**Problem set**
A – Revise the passage of the news report on the Pittsburgh childhood virus study between "The data will" and "Control and Prevention.", inclusive, replacing "academic medical centers" with "university hospitals".
B – Pick up the news report on the Pittsburgh childhood virus study after its final sentence and write what follows.

**Selected extract**

In developing nations, acute intestinal diseases and respiratory infections are deadly.
In the United States, the same viruses are the most likely culprit when children are hospitalized.
“So this is a huge burden on society both for the children and for the families involved," said John Williams, chief of pediatric infectious diseases for Children’s Hospital of Pittsburgh. "(Especially) economically in terms of money spent caring for these illnesses, and time lost from work for parents, etcetera.”
In the next two months, Children’s will start collecting oral swabs and stool samples from children with the viruses in order to better understand them and vaccines that could prevent them.
The five-year, $5 million study will help to determine what viruses are making kids in western Pennsylvania sick and what viruses cause disease that don’t yet have a vaccine.
The data will be analyzed at Children’s, but the hospital is one of seven academic medical centers in the country that will work together to evaluate the effectiveness of vaccines as part of a grant from the Centers for Disease Control and Prevention.
He said the study isn’t focused on building a case against those who are anti-vaccination, but rather to discover the next target for a possible vaccine. People tend to forget that historically deadly juvenile diseases still exist.

**Collected material**
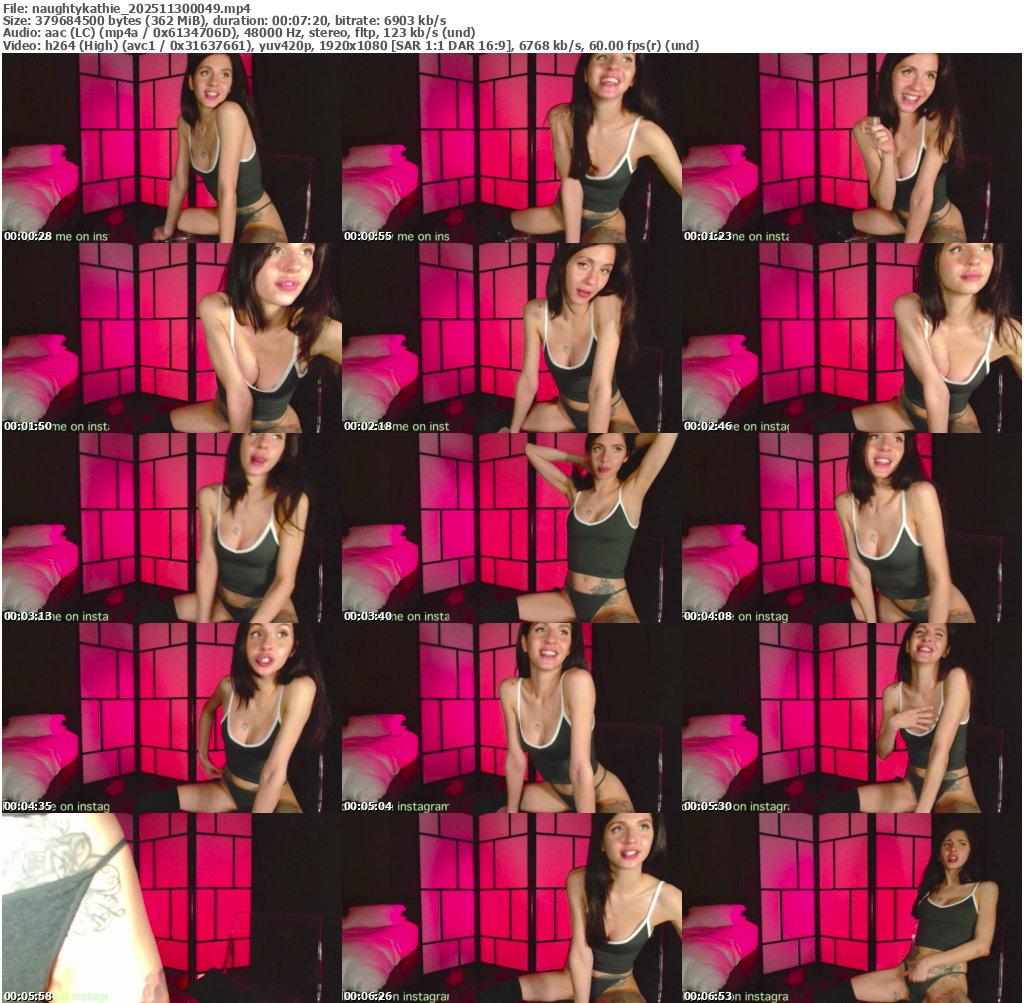Click the 00:03:40 timestamp label
Viewport: 1024px width, 1003px height.
[368, 616]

**Your written answers**
A –
The data will be analyzed at Children’s, but the hospital is one of seven university hospitals in the country that will work together to evaluate the effectiveness of vaccines as part of a grant from the Centers for Disease Control and Prevention.

B –
“Do you remember when your brother had measles? No, you don’t. Because we have a vaccine. We used to have 20,000 kids a year die from measles [and other infectious diseases] but we don’t now because of vaccines,” he said.
He said children die every year at Children’s Hospital from vaccine-preventable diseases like meningitis and influenza. Together, acute gastroenteritis and respiratory infections remain the most common causes of disease in children worldwide, he said.
But doctors know a lot about them and various vaccines and treatments. The next leading cause, human metapneumovirus, was only discovered 15 years ago.
“There will be other germs we discover in this study that cause respiratory and intestinal illness that will need vaccinations,” he said.